I know this is gross. But people. Strange things start happening to your bod in your 40s. The 40s are GREAT for discovering yourself except for some of these random discoveries. Not that a spontaneous butt hair growth impacts my life.
Except when I went to get a massage.
My neck and shoulders have been fused together. So I called at the last minute and got the only therapist available, a male. I had one annoying experience with a male in the past so I usually request a female. Hearing my hesitation, the receptionist said, "...but he's REALLY GOOD."
Yeah he was. He went deeeeeeep into my aching muscles in my neck and on my back and...in my armpits? That's a first for me. But I didn't care where he went. That's the thing about being over 40, you just don't care if a guy you just met massages your side boob. I had to ice my armpit area afterwards.

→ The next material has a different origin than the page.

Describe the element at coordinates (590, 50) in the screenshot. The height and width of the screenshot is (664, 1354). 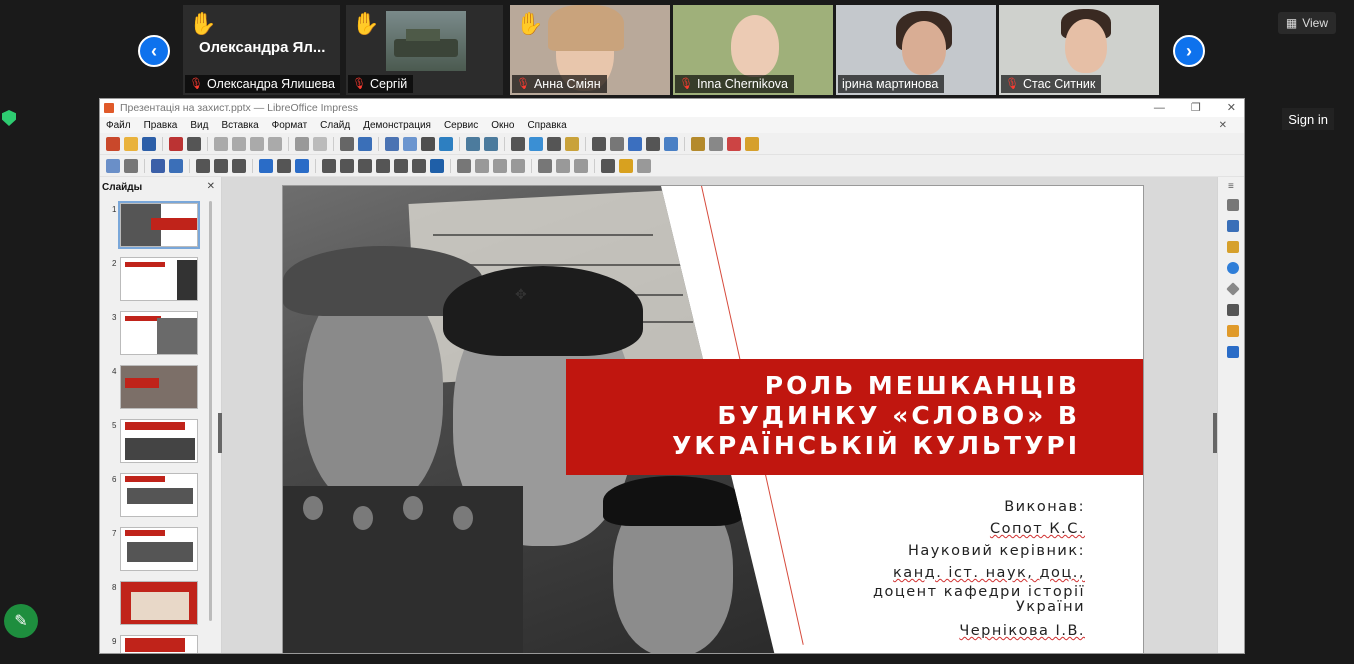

The rest of the massage was done Swedish-style, more relaxation-focused than deep tissue. Except when he got to my butt. Right in the middle of my glutes it was sore, probably from sitting on my ass all day. So he worked it out. I had been totally relaxed and not self-conscious at all until I remembered that butt hair, right in the middle of the glute. I suddenly felt very exposed.
He probably can't see it because it's so dark...but can he feel it the way I did in the shower? And why hadn't I taken the time to pluck it? Seriously, I don't think this would affect any massage therapist, but it got me thinking, my monkey mind started up during the massage when I was trying to lay everything aside.
After the massage, he wanted to review a few points with me. He was concerned about my scapula. And a few other things. I kept waiting to hear, "And you really should get that hair yanked out." but of course I didn't, except from my inner voice.
Um, how did you KNOW you had that ONE butt hair in the middle of your cheek???
Posted by: Amy | 05 July 2012 at 12:50 AM
Well, I felt it in the shower when I was using shower gel on my butt cheek... TMI! TMI!